Now Wesley shook his head. "Naw, but thanks. Butcher is coming over, and he won't want to see you. He thinks you're a baaad influence."
This made Willie laugh for no reason at all. "Right. Well, I'll go then, before he gets here. Wouldn't want to create a hassle."
They got up and Wesley walked Willie to his truck. The box he'd left in the puddle was soaked through and Willie hoped it wasn't anything valuable in there. Or maybe it was a knee-jerk impulse from working too long for a picky vampire. Barnabas would no more allow any-thing of his to be soaked through with rainwater than he would permit the slightest stain on his reputation.

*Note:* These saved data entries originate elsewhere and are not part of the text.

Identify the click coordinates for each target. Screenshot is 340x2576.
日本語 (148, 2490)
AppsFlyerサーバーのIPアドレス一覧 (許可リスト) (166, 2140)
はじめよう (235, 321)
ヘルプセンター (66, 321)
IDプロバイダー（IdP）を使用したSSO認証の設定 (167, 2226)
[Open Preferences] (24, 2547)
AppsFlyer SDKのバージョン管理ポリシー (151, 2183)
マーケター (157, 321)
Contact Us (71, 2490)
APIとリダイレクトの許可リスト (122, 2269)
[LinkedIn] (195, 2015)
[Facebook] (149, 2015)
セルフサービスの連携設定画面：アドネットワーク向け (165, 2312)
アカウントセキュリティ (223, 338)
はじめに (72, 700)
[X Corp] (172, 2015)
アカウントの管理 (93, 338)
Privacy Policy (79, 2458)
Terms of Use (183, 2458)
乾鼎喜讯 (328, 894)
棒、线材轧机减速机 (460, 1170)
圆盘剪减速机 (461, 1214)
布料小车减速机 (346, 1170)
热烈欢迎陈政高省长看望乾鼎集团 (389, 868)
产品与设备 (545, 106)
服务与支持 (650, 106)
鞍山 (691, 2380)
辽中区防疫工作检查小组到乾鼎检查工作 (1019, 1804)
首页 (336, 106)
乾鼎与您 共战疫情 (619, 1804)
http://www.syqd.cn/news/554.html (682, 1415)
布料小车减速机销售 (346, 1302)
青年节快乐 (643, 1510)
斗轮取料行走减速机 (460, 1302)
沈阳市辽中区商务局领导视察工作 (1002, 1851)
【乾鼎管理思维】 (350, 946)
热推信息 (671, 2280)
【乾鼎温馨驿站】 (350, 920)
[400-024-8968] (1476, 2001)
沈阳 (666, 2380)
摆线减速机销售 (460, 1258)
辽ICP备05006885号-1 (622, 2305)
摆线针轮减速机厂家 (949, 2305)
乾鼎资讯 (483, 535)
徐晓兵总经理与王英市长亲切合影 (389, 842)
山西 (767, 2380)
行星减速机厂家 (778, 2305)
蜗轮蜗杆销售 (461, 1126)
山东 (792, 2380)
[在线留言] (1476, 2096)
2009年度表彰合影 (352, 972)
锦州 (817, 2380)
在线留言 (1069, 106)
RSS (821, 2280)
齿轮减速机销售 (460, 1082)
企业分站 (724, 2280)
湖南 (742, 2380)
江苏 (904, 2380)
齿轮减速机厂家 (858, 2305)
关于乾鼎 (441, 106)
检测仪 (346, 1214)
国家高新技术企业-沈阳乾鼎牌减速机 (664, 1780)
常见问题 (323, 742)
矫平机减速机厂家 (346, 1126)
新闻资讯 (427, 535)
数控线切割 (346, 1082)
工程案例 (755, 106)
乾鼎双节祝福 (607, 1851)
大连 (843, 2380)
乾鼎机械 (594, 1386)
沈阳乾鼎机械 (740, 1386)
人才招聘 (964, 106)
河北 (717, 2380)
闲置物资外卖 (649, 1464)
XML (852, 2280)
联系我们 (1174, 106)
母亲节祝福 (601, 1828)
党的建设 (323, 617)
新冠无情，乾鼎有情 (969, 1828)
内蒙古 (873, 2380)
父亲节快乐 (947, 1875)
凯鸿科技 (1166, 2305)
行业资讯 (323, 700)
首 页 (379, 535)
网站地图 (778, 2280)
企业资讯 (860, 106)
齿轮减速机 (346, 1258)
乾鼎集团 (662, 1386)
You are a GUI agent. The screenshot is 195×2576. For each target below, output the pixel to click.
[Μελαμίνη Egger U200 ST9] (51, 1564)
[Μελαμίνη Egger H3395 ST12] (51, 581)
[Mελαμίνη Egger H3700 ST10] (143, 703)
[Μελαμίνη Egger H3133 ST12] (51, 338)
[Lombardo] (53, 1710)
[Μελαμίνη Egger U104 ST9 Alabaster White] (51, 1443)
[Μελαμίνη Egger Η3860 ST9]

As Willie got in the truck, Wesley shut the door for him, his hands hanging on the open window. There was a pause between them as Willie contemplated getting Wesley's phone number or the name of the company he would be working for. Sure, Willie could look up Brewster's Quarry in the phone book and track Wesley down. But then he thought that maybe Wesley didn't want to give it, that he'd just as soon put Collinsport and all of its citizens behind him. Including Willie.
"Hey, buddy," he said. Nodded, once, feeling his eyes get hot. "See you around, then."
"Yep," said Wesley. He took his hands away, and stepped back. Sober and still, his face growing a little dark. "See you."
The only thing that saved Willie was that he couldn't cry and drive at the same time. So he drove.